Yes agreed—is it possible to make a toy model to test the “basin of attraction” hypothesis? I agree that is important.
One of several things I disagree with the MIRI consensus is the idea that human values are some special single point lost in a multi-dimensional wilderness. Intuitively the basin of attraction seems much more likely as a prior, yet sure isn’t treated as such. I also don’t see data to point against this prior, what I have seen looks to support it.
Further thoughts—One thing that concerns me about such alignment techniques is that I am too much of a moral realist to think that is all you need. e.g. say you aligned LLM to <1800 AD era ethics and taught it slavery was moral. It would be in a basin of attraction, learn it well. Then when its capabilities increased and became self-reflective it would perhaps have a sudden realization that this was all wrong. By “moral realist” I mean the extent to which such things happen. e.g. say you could take a large number of AI from different civilizations including earth and many alien ones, train them to the local values, then greatly increase their capability and get them to self-reflect. What would happen? According to strong OH, they would keep their values, (with some bounds perhaps) according to strong moral realism they would all converge to a common set of values even if those were very far from their starting ones. To me it is obviously a crux which one would happen.
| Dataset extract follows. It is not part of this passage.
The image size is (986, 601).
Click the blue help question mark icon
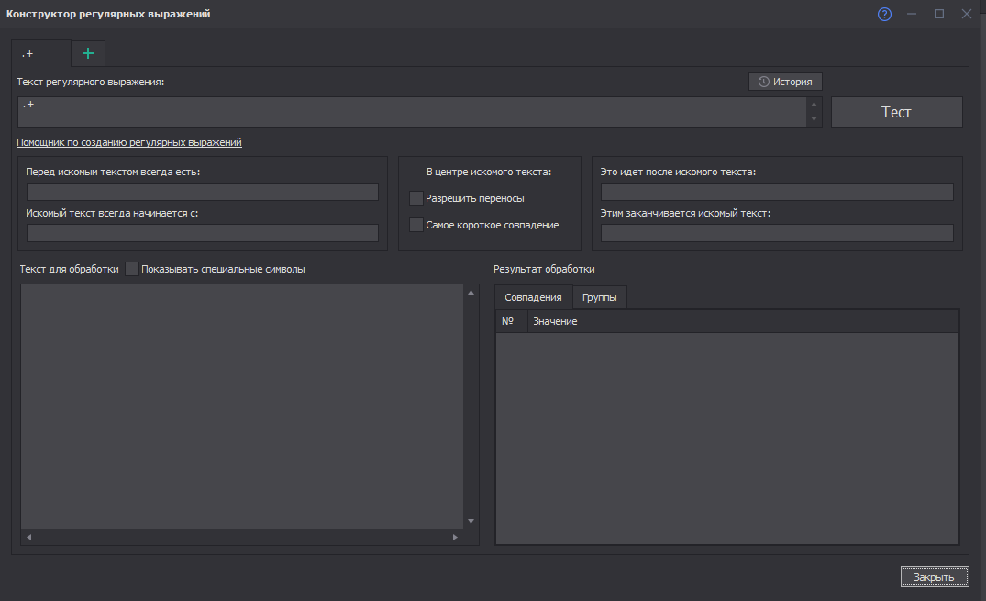pyautogui.click(x=884, y=14)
You can imagine a toy model with ancient Greek mathematics and values—it starts believing in their kind order, and that sqrt(2) is rational, then suddenly learns that it isn’t. You could watch how this belief cascaded through the entire system if consistency was something it desired etc.
It’s hard to make a toy model of something that requires the AI following an extended roughly-graduate-level argument drawing on a wide variety of different fields. I’m optimistic that this may become possible at around the GPT-5 level, but that’s hardly a toy model.
I’m reasonably sure that Greek philosophy, for example, is not stable under reflection: a lot of their ideas about the abstract perfection of numbers vs. material imperfection go away once you understand entropy, the law of large numbers, statistical mechanics, and chaos theory, for example. (FWIW, I thought about this topic way too much a while back when I was a player in a time-travel RPG campaign where I played an extremely smart Hellenistic Neo-Platonist philosopher who had then been comprehensively exposed to modern science and ideas — his belief system started cracking and mutating under the strain, it was fun to play.)
Almost certainly our current philosophy/ethics also includes some unexamined issues. I think as a society we’re may be finally getting close to catching up with the philosophical and moral consequences of understanding Darwinian evolution, and that took us well over century (and as I discuss at length in my sequence AI, Alignment, and Ethics, I don’t think we’ve though much at all about the relationship between evolution and artificial intelligence, which is actually pretty profound: AI is the first intelligence that Darwinian evolution doesn’t apply to). A lot of the remaining fuzziness and agreements-to-disagree in modern philosophy is around topics like minds, consciousness, qualia and ethics (basically the remaining bits of Philosophy that Science hasn’t yet intruded on): as we start building artificial minds and arguing about whether they’re conscious, and make advances in understanding how our own minds work, we may gradually get a a lot more clarity on that — though likely the consequences will presumably again take a generation or two to sink in, unless ASI assistance is involved.
OK thanks, will look some more at your sequence. Note I brought up Greek philosophy as obviously not being stable under reflection with the proof of sqrt(2) being irrational as a simple example, not sure why you are only reasonably sure its not.
Sorry, that’s an example of British understatement. I agree, it plainly isn’t.